# WORK TO BE COMPLETED
Nothing but the lines from the one containing "The image size is (800, 600)." through the end of the data below should appear in the answer, each exact and free of pictures.

# SUPPLIED RECORDS
* * * * * * *

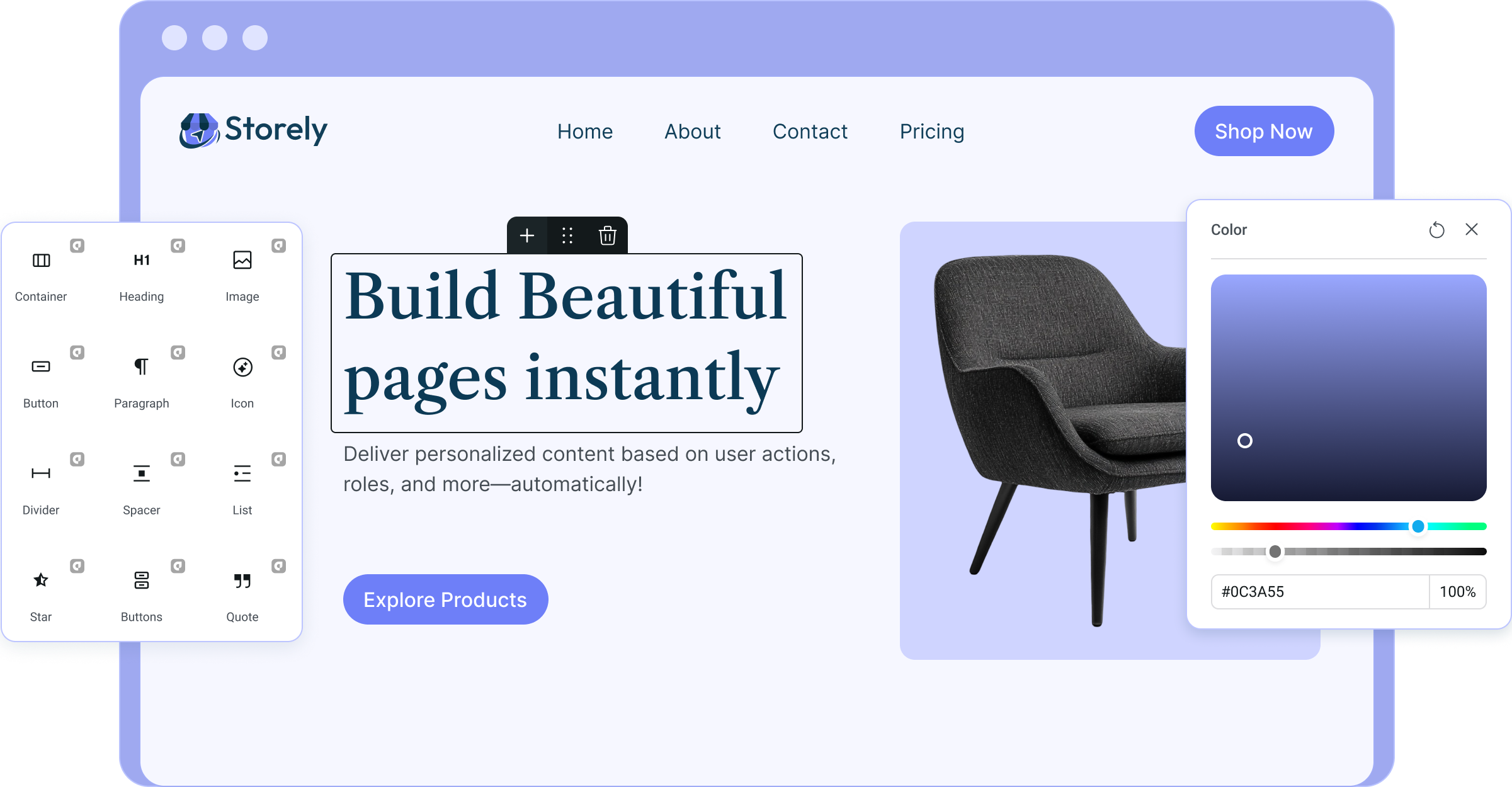Select the Container block icon
Image resolution: width=1512 pixels, height=787 pixels.
pyautogui.click(x=41, y=260)
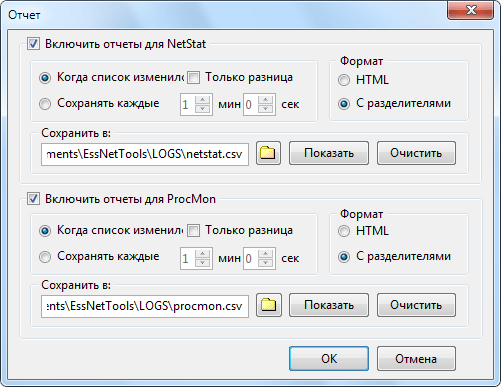Screen dimensions: 501x387
Task: Enable 'Только разница' in ProcMon section
Action: click(194, 231)
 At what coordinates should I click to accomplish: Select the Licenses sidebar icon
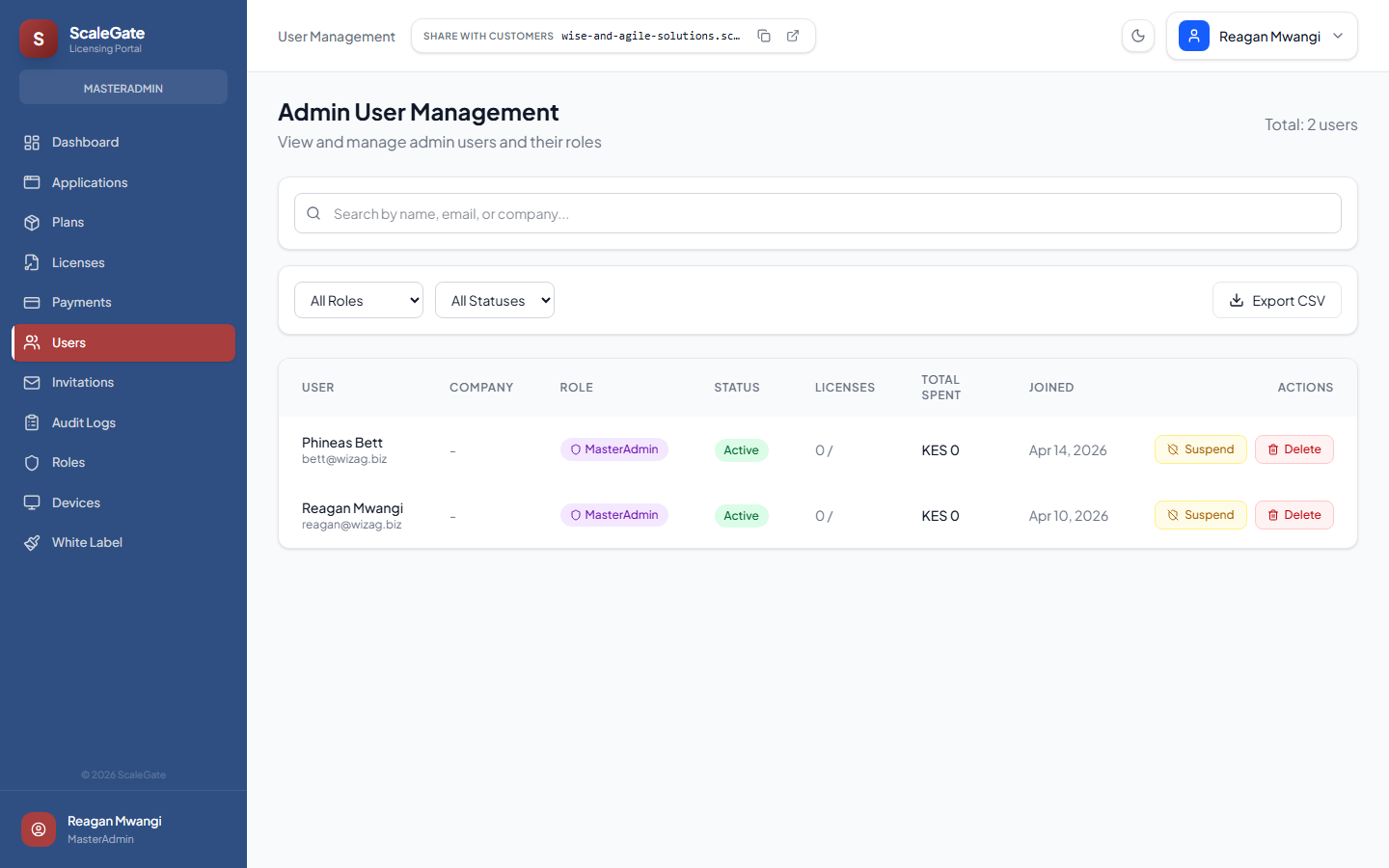[32, 261]
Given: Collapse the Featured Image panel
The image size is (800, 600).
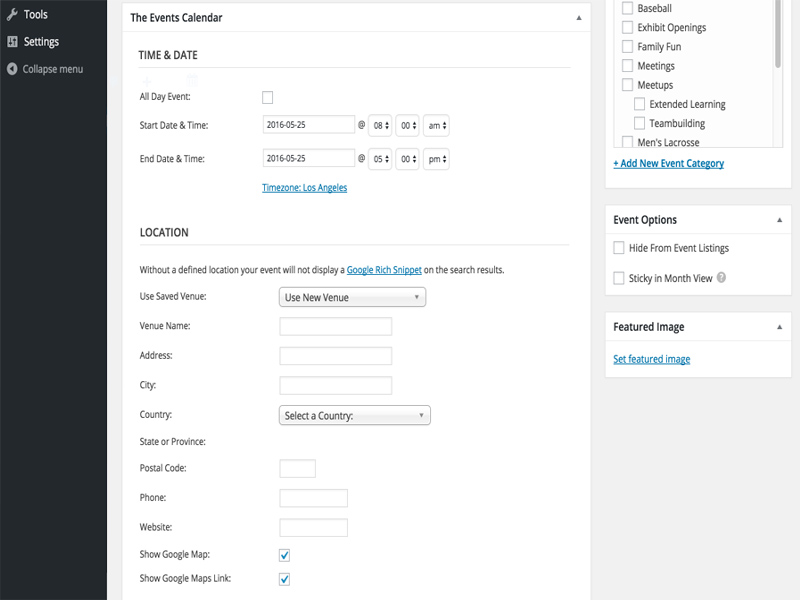Looking at the screenshot, I should pyautogui.click(x=778, y=326).
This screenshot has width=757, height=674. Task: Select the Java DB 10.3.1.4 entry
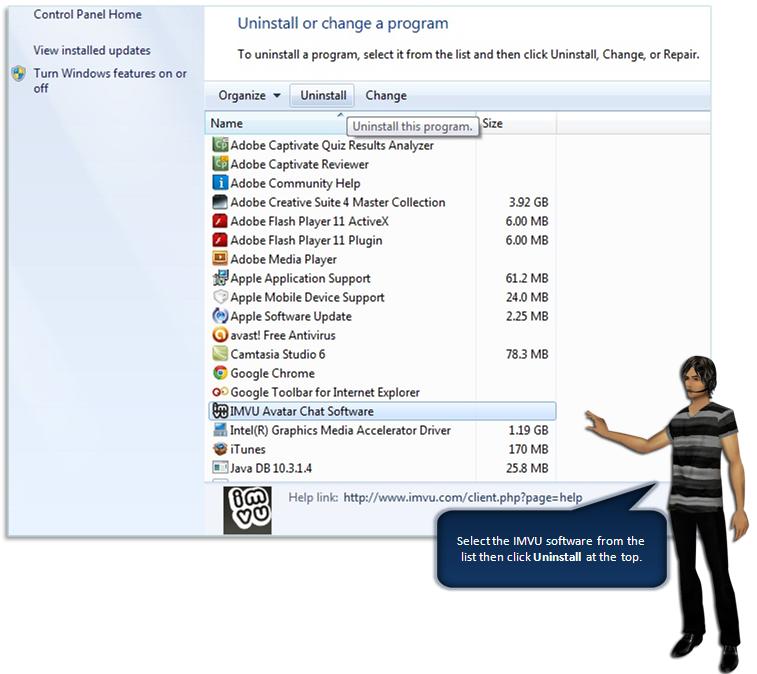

* * * * * * *

# OUTPUT FOR THIS TASK
The image size is (800, 600).
Looking at the screenshot, I should pyautogui.click(x=778, y=326).
This screenshot has width=757, height=674. Task: Select the Java DB 10.3.1.4 entry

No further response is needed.